The changing of the anorexia criteria, that would probably make a difference. It’s an improvement as someone could fit all the other criteria but still menstruate and would be diagnosed as EDNOS but now they would be classified as anorexic. Plus, younger patients with anorexia may not have even started menstruating yet. And of course, males don’t menstruate.

I don’t see the changing of the criteria for bulimia making a lot of difference, however. Once or twice a week is not a lot of difference in terms of diagnosing. A lot of people who struggle with regular bingeing and purging do so more than twice a week anyway.

The including of BED as an official ED is definetely an improvement, as BED and COE are EDs that need to be properly recognised too so that individuals who suffer from BED or COE can get the help they need.

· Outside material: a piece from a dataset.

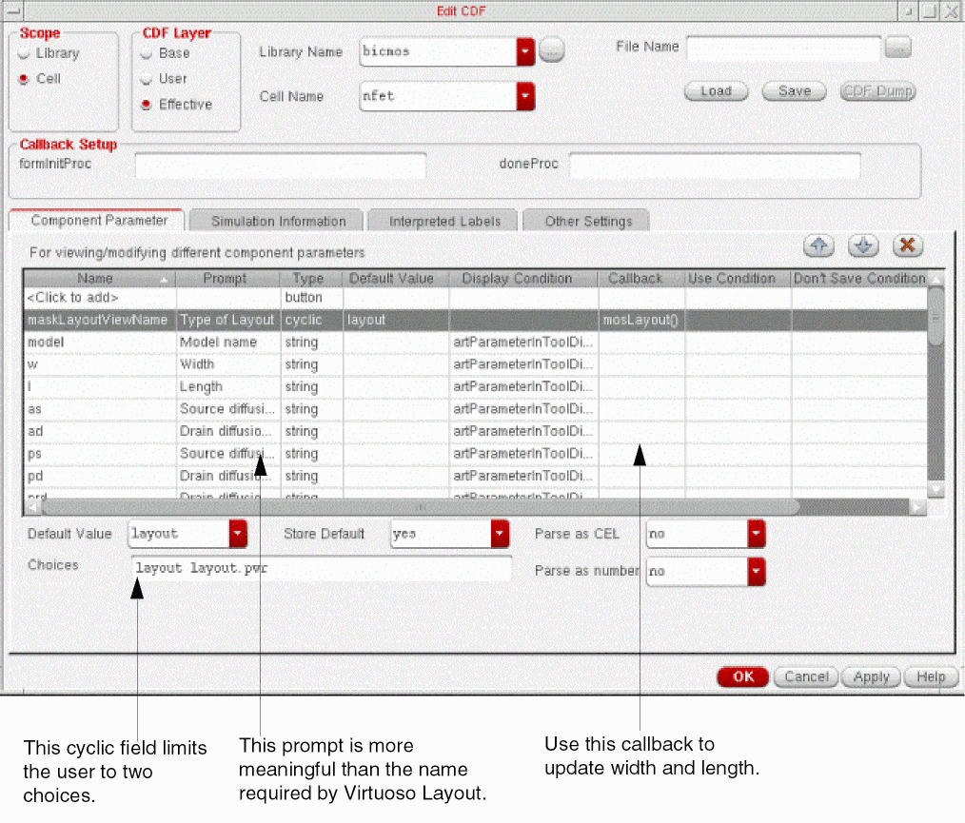
Task: Open the Interpreted Labels tab
Action: point(444,221)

But, all those are just labels defined from symptoms. Labels do not define us. And symptoms are just what results from what goes on inside the head. The important thing is to treat what’s going on behind the ED.

I don’t actually know my diagnosis. I don’t know if my psychiatrist has diagnosed me. If he has, I’m not aware of it. I don’t actually know if I have bulimia nervosa or EDNOS. I suppose it doesn’t really matter as long as I’m treated for what’s going on inside my head. I do want to know though, just so I’m aware of what I actually have.

I’ve heard that they’re also changing the DSM so that the DSM-V will also mention self harm. Currently the DSM-IV only mentions self harm in the diagnosis of BPD. But obviously a lot of people who don’t have BPD also self harm. So hopefully that will also help mental health professionals in understanding self harm and that it does not necesarilly mean someone has BPD.